[TASK PROMPT]: Lines in the records below that contain the word "Nylon" must each be copied.

------ MATERIAL FOR THIS EXERCISE ------

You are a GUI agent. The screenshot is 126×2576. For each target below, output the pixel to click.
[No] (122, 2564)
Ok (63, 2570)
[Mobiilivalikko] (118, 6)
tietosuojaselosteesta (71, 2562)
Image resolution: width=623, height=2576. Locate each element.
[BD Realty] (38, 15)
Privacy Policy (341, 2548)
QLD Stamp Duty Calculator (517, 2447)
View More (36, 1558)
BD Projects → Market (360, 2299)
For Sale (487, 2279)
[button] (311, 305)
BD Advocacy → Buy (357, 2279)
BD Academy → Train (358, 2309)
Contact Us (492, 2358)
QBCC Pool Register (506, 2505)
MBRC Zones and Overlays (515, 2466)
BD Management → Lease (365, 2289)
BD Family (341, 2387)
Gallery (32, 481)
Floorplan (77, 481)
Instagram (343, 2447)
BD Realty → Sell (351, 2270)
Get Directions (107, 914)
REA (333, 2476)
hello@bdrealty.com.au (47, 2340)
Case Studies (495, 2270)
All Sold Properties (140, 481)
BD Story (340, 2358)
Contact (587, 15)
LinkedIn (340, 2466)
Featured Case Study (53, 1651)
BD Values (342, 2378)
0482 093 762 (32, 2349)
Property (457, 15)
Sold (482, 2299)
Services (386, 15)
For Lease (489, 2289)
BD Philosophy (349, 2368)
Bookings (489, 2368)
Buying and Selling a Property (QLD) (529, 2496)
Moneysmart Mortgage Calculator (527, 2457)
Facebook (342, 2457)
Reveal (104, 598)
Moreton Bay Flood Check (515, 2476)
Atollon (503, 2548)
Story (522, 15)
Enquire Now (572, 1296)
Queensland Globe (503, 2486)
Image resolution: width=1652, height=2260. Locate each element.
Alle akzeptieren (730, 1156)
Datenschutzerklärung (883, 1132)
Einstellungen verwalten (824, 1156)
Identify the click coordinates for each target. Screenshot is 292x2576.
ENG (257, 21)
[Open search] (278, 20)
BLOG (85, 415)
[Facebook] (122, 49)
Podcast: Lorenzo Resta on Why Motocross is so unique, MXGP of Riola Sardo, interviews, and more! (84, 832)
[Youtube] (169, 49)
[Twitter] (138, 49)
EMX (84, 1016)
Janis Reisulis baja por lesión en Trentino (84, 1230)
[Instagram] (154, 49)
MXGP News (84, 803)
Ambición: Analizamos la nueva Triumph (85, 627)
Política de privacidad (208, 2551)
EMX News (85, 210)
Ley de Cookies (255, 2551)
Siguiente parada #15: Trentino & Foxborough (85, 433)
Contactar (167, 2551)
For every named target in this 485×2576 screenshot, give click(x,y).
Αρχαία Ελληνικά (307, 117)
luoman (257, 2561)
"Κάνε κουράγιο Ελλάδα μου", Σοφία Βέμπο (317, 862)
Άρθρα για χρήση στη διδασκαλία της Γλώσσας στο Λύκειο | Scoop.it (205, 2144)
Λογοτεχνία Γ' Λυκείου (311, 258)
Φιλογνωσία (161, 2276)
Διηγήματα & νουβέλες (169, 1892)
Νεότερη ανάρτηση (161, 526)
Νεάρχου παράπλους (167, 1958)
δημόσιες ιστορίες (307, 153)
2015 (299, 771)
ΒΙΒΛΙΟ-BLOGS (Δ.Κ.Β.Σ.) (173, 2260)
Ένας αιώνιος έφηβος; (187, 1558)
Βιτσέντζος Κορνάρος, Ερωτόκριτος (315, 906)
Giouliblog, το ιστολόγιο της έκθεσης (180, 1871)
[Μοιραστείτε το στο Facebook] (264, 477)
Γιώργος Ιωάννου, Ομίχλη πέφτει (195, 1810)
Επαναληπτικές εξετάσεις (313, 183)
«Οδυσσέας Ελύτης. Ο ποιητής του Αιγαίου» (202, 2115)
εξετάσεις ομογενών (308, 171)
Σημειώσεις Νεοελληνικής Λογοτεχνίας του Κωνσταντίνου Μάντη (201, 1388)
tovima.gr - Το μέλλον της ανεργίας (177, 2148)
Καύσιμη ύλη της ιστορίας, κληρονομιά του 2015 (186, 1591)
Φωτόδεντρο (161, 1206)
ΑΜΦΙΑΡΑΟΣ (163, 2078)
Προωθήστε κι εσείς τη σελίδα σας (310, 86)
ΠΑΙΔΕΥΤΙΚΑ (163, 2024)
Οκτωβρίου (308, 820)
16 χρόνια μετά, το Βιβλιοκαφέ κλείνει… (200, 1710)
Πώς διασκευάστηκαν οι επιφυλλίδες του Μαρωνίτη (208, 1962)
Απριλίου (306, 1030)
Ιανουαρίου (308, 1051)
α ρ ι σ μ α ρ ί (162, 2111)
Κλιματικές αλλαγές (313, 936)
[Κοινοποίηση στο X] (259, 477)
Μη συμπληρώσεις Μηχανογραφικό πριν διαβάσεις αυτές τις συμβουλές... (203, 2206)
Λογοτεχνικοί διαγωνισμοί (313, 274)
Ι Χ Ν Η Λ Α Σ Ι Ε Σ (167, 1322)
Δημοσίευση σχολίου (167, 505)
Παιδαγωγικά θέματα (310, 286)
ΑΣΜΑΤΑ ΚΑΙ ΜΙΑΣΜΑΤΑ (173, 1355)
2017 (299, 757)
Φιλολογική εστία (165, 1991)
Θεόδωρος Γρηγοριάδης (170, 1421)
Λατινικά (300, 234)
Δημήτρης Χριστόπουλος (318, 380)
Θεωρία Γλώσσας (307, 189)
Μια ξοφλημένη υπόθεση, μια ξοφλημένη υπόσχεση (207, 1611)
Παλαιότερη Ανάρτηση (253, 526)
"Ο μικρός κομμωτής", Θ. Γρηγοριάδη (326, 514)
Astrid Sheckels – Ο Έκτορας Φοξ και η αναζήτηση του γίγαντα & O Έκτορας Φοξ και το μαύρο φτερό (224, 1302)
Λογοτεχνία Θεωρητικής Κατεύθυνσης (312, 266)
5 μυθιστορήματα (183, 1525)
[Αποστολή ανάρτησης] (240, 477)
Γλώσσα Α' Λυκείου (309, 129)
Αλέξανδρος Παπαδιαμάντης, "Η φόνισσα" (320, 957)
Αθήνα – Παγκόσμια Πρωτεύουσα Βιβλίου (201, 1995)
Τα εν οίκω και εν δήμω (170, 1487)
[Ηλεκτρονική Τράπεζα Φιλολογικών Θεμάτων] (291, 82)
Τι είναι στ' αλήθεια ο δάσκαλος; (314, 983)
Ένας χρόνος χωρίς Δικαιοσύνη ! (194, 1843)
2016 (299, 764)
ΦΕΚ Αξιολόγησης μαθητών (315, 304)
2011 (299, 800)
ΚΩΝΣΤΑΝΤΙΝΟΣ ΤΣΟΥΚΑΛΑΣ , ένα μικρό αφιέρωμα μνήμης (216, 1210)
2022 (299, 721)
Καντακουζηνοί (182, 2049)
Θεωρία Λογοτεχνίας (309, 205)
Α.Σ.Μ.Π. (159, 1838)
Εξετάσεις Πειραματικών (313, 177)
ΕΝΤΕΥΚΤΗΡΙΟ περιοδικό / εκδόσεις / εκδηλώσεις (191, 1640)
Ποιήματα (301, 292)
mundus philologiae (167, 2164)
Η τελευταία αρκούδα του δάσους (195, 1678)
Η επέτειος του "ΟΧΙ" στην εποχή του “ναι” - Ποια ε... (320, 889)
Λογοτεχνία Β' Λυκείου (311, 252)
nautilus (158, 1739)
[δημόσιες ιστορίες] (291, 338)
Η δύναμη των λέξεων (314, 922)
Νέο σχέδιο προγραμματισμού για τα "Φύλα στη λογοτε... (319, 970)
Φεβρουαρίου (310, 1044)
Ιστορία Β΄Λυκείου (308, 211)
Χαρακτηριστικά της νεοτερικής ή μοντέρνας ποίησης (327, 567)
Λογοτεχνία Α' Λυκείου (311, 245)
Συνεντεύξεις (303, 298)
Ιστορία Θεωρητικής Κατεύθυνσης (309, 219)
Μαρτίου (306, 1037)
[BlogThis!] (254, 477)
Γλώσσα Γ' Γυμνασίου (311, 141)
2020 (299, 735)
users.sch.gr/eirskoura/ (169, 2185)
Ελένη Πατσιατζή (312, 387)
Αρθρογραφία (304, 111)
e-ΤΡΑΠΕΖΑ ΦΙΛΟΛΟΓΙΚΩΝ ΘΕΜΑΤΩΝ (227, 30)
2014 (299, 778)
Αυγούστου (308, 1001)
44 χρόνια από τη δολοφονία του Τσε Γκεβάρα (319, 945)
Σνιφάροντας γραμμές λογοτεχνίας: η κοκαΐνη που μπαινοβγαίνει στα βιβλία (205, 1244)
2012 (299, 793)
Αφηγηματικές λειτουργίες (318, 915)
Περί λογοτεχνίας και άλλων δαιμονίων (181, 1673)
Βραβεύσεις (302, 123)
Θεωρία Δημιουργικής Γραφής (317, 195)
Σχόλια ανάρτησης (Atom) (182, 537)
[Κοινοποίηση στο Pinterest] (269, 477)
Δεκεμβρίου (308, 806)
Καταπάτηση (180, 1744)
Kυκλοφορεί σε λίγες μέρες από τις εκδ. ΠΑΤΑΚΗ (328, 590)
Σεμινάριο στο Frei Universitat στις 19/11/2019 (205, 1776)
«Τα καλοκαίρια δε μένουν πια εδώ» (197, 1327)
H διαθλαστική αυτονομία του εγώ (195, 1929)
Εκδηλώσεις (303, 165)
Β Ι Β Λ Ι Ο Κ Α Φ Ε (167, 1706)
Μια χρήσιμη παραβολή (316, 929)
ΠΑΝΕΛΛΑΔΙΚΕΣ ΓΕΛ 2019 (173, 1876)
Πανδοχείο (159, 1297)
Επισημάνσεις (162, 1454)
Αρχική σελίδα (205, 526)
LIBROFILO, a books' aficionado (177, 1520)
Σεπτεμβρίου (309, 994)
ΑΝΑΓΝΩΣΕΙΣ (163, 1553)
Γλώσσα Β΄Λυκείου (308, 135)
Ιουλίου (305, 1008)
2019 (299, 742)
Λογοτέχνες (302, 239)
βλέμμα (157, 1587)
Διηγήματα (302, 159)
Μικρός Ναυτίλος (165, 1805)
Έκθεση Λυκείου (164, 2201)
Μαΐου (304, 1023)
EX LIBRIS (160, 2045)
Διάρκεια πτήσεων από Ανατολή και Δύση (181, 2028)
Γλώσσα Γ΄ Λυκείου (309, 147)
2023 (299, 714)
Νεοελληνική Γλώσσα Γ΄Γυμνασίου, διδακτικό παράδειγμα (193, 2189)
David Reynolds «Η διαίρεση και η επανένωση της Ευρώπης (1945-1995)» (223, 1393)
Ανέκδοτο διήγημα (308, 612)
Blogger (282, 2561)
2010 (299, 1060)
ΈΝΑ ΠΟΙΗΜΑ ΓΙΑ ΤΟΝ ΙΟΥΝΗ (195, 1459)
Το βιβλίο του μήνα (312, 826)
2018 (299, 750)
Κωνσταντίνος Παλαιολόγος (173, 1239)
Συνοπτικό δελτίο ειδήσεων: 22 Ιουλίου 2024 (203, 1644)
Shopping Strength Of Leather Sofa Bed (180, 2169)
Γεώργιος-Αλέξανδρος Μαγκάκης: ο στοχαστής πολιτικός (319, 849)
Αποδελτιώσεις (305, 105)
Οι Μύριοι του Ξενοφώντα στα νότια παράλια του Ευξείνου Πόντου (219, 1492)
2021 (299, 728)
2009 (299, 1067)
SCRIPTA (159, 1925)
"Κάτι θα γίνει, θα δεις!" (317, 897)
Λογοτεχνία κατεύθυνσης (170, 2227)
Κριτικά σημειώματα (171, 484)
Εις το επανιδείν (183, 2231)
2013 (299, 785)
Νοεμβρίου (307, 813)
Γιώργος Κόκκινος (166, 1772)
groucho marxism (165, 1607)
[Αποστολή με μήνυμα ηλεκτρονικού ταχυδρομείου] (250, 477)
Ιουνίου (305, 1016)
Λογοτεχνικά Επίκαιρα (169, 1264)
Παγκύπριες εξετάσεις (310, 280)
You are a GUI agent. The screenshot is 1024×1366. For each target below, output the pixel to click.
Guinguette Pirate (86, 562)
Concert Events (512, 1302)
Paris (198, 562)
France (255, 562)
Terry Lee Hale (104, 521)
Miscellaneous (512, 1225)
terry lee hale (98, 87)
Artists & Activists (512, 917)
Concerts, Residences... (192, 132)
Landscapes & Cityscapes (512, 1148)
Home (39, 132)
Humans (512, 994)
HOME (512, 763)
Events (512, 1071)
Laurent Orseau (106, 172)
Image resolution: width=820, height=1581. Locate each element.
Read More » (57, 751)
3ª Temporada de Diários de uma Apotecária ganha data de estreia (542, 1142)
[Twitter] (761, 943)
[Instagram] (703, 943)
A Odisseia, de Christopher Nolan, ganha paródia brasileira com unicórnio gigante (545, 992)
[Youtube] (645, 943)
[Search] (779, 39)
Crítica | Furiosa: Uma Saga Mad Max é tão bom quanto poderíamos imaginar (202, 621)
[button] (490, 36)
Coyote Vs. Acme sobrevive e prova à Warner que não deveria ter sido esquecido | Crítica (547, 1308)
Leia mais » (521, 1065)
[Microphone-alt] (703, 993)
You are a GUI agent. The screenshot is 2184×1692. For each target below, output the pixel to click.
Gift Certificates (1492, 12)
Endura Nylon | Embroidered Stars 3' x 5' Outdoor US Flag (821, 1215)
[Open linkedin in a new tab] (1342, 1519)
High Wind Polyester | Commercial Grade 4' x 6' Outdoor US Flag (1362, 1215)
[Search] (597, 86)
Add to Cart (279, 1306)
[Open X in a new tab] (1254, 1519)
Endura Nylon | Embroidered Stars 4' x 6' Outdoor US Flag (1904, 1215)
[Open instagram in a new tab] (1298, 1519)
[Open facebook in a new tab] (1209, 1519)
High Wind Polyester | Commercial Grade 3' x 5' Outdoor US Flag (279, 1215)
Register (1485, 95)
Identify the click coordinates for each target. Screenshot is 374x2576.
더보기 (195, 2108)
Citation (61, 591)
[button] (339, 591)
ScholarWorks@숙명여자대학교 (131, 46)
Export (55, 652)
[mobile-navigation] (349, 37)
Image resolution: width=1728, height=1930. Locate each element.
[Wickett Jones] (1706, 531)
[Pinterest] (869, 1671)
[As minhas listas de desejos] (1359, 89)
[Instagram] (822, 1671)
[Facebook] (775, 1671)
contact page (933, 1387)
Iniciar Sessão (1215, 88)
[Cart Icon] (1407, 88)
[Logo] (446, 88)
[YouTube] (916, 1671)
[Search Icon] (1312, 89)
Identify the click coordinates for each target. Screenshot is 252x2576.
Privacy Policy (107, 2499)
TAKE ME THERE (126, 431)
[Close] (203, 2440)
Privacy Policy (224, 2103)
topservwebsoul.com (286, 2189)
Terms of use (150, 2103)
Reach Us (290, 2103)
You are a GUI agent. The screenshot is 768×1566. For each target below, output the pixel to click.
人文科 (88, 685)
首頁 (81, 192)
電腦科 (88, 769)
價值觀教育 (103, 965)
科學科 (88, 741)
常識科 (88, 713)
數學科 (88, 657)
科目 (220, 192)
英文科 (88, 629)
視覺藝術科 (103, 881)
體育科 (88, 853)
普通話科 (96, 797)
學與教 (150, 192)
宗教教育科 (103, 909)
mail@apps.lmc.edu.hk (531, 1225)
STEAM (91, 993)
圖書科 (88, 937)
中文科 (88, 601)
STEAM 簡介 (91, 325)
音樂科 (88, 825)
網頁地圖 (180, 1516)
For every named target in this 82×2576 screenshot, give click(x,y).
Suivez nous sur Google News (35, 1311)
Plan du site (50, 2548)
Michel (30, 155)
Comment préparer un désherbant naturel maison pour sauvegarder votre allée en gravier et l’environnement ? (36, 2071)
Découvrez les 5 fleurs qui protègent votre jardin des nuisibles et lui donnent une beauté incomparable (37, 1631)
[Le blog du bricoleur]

------

[ANSWER AREA]:
Endura Nylon | Embroidered Stars 3' x 5' Outdoor US Flag (821, 1215)
Endura Nylon | Embroidered Stars 4' x 6' Outdoor US Flag (1904, 1215)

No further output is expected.